The issue, she says, was the workload: “This yr, Science Saru took on Inu-Oh (a function), two single-season productions, in addition to Star Wars: Visions — I don’t consider this was a manageable variety of productions. Its core staff vary 40–50 in quantity, and although they liaise with many freelancers, the burden on the core workforce was heavier than it ought to have been.”
The strain resulted in some “horror tales,” says Chung, including, “a studio shouldn’t have its twenty-something ladies crying within the lavatory, doing all-nighters.” These circumstances ultimately satisfied her, in addition to a number of colleagues, to depart.
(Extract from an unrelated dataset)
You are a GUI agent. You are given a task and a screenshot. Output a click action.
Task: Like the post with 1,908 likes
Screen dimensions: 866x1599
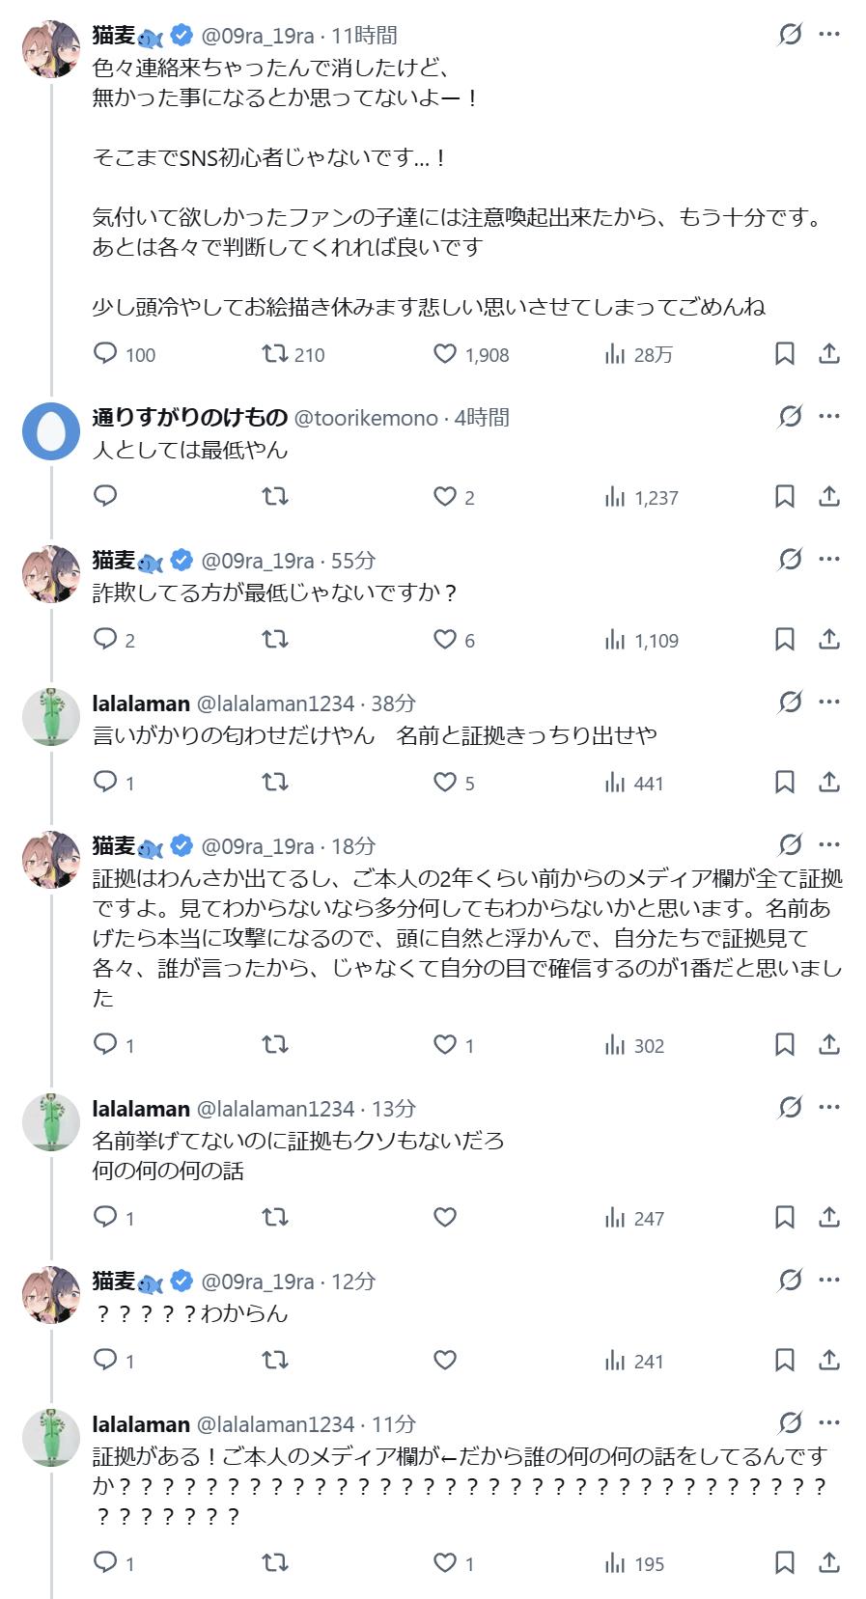click(x=445, y=354)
Chung makes it clear that there are worse offenders than Science Saru. She hyperlinks its woes to systemic issues with the Japanese trade, the place the pay acquired by studios and their employees stays chronically low. With demand for anime rising, significantly from main firms, she thinks there may be scope for studios to collectively negotiate for more cash and higher schedules from financiers.
Her feedback be a part of a rising refrain of criticism in opposition to pay and employment phrases in anime. Earlier this month, an animator accused the studio Mappa of paying its artists rock-bottom fee on a Netflix manufacturing; Mappa later defended itself in an announcement.
Science Saru was based in 2013 by director Masaaki Yuasa and producer Eunyoung Choi, who’s now CEO. Yuasa stepped down as president in 2020, stating that he had been working continuous for seven years and would now take a relaxation.
Picture at prime: “Preserve Your Arms Off Eizouken!”